Hmm, was auch immer du aus dem jeweiligen Sachverhalt machst: Nimm dir die Zeit, ja, in der Situation und überlege wie du in Übereinstimmung mit deinen WERTEN und in deinem Sinne handelst und dir Gutes tust.
Klingt schwierig? Vielleicht.
Mach es zu deinem neuen Automatismus, den du einübst und entsprechend oft wiederholst, bis er in Fleisch und Blut übergeht. Unterstütze dich, in dem du dich dran erinnerst!
Beherrschst du diese Technik, herrscht du über dein Wohlbefinden in deiner Welt!
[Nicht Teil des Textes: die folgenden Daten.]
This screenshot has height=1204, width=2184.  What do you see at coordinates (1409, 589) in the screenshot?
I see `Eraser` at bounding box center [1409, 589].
Ein wichtiger, zusätzlicher Baustein für ein lebensWERTes Leben.
💛 Was fällt dir bei Selbstbeherrschung ein?
💛 Wann fällt es dir leicht?
💛 Wann fällt es dir schwer?
💛 Gibt es Momente, in denen du sie verlierst?
💛 Wie möchtest du ab jetzt damit umgehen?
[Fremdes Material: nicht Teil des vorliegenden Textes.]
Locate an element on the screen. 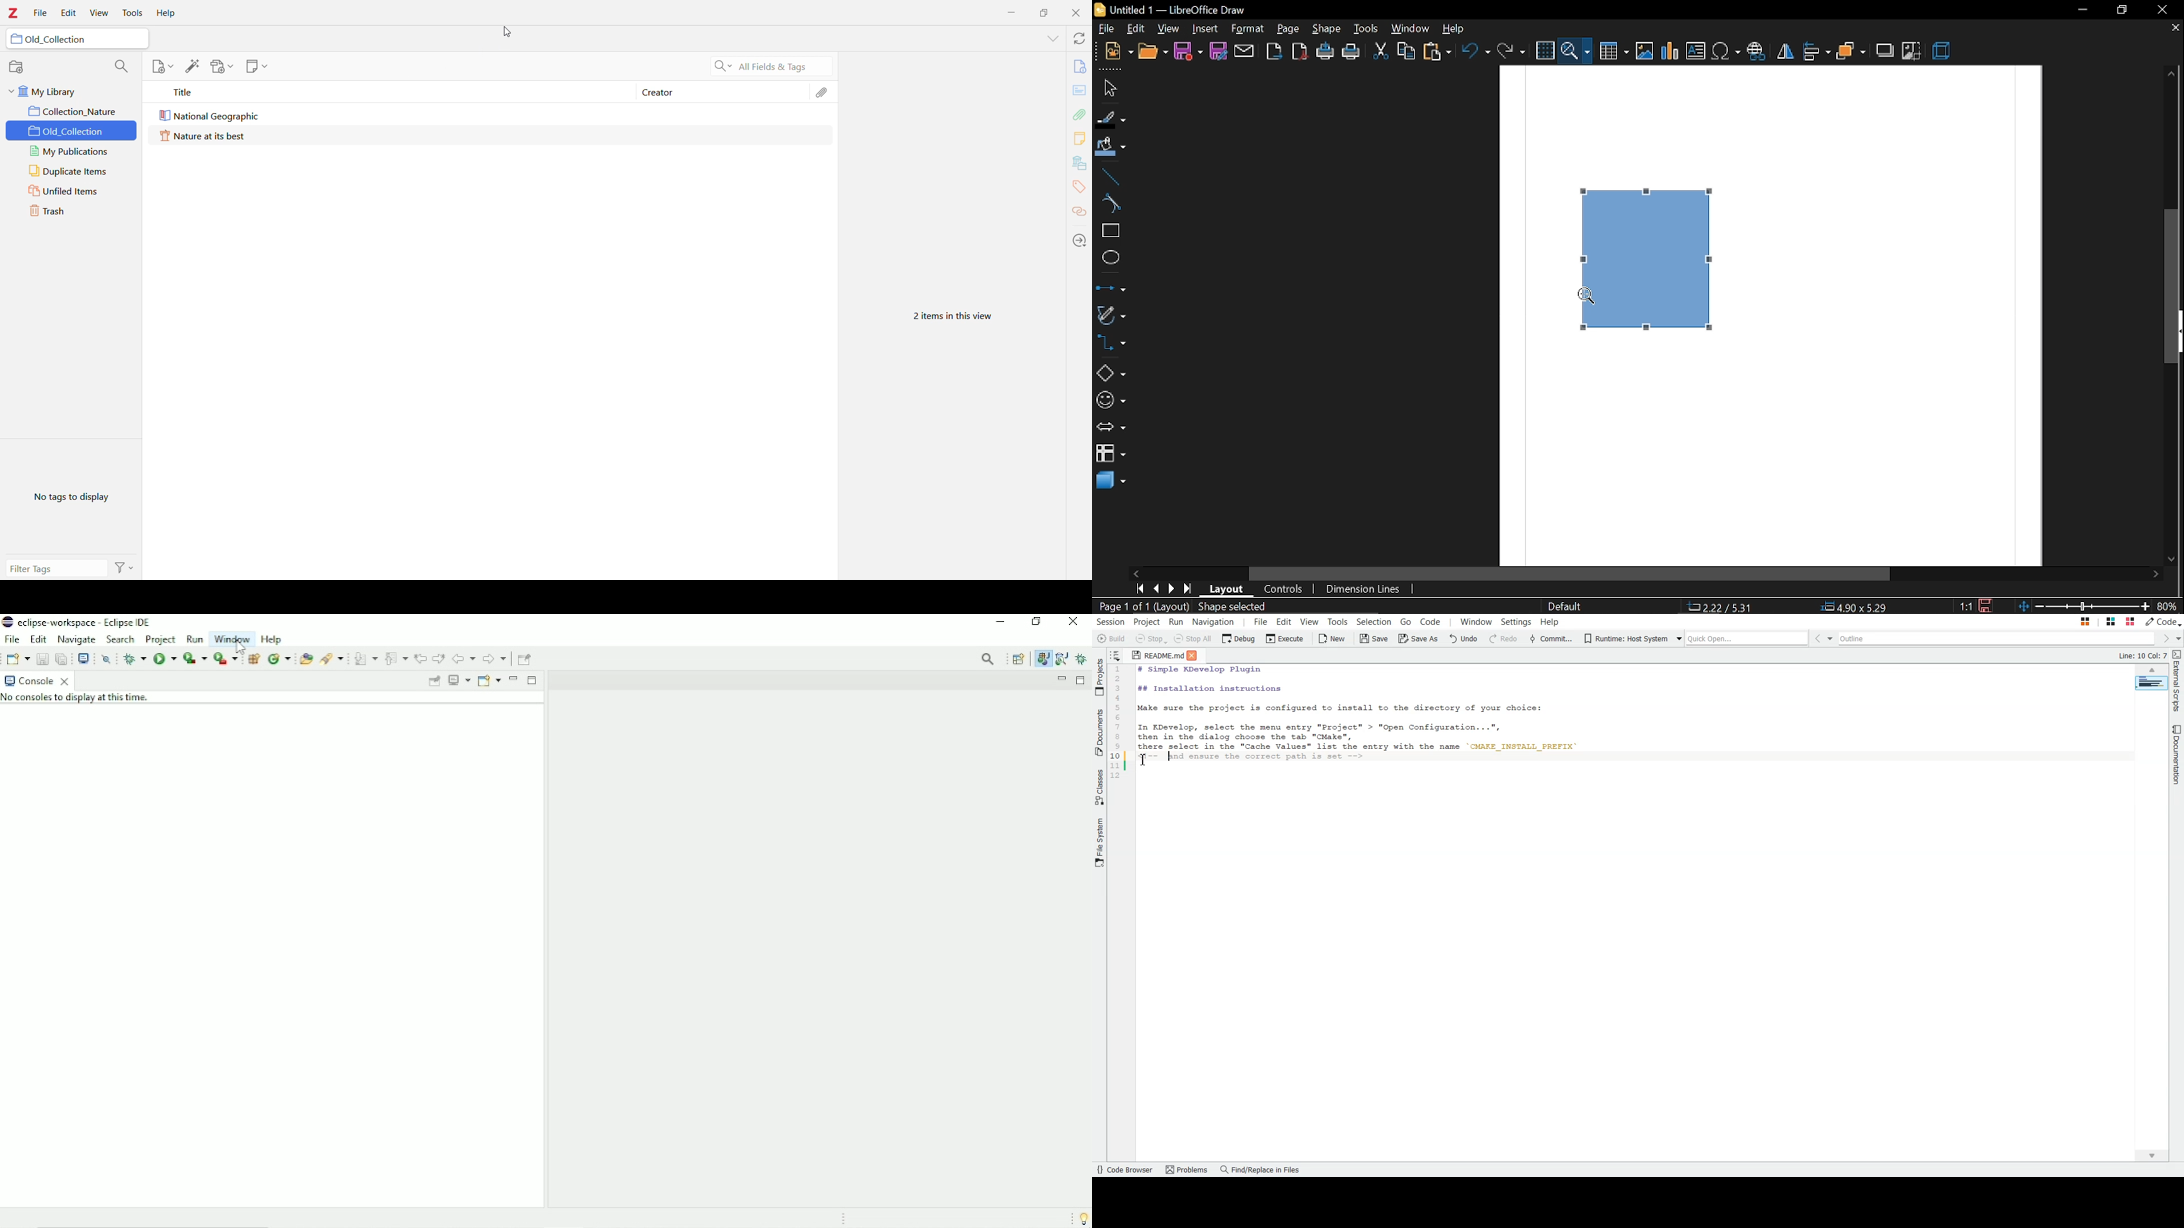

Wenn du magst, kannst du mir schreiben. Ich freue mich, von dir zu lesen!
Herzlichst
Irmgard

Stefan und Irmgard Wallner
Text von Irmgard und Stefan Wallner
Ja, auch wir erhalten ungebetene Einladungen. Ja, auch uns fällt es nicht immer leicht!
Ja, auch wir üben. Bewusst sein, bewusst bleiben, LebensWERT leben.
Üben ist tun.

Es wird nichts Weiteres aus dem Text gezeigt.